Doctorado en Español: investigación avanzada en Lengua y Literatura | Universidad de Salamanca


_Estar en posesión un título obtenido conforme a sistemas educativos extranjeros sin necesidad de su homologación, previa superación del trámite de EQUIVALENCIA, mediante la cual la Universidad de Salamanca comprueba que el nivel de formación del título previo es equivalente al del título oficial español de Máster Universitario y que faculta en el país expedidor del título para el acceso a estudios de doctorado.
•Este acceso no implicará, en ningún caso, la homologación del título previo del que esté en posesión el interesado ni su reconocimiento a otros efectos que el del acceso a enseñanzas de Doctorado._


----------



## Cajas de Cartón (Oct 19, 2013)

Thanks.
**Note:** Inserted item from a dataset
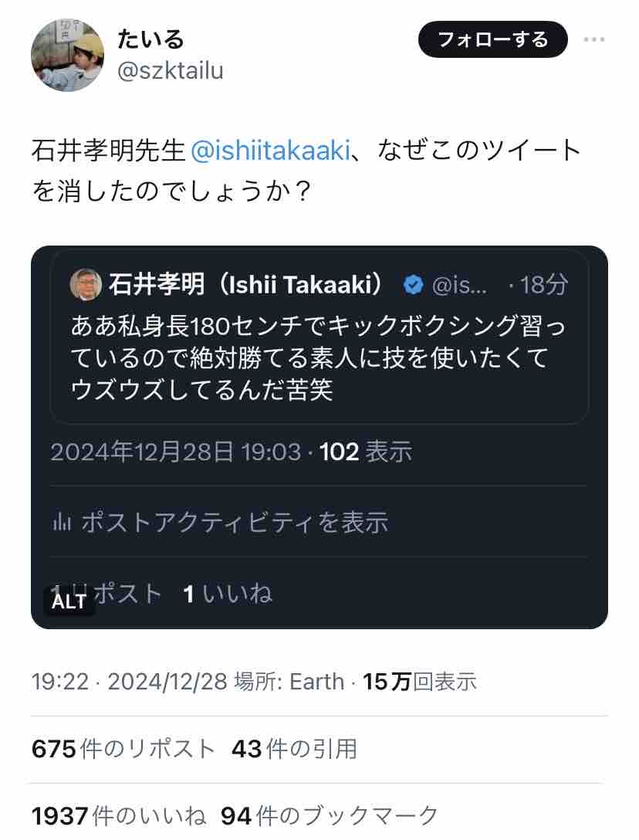The height and width of the screenshot is (840, 639).
Task: Open the @szktailu handle
Action: click(x=170, y=71)
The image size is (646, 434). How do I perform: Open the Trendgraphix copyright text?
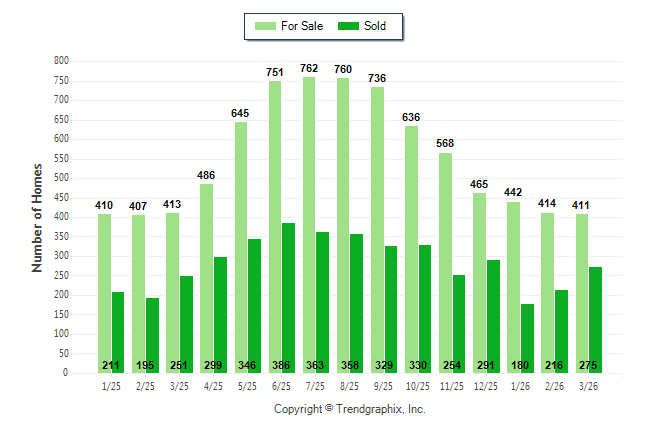click(350, 409)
That is encouraging. I said doctorate, but in the US it would be a track of master's then doctorate. I don't know if that would be the same in Spain. It doesn't really matter either way as it is something I'm doing for pleasure without any time frame attached. my concern was the entry requirments and it looks pretty encouraging.


----------



## 213979 (Apr 11, 2013)

Cajas de Cartón said:


> Thanks. That is encouraging. I said doctorate, but in the US it would be a track of master's then doctorate. I don't know if that would be the same in Spain. It doesn't really matter either way as it is something I'm doing for pleasure without any time frame attached. my concern was the entry requirments and it looks pretty encouraging.


I am nearly certain you won't have any problems. The only thing I know of that gets people rejected from student visa applications is having anything on your police record.

¡Suerte y ánimo!


----------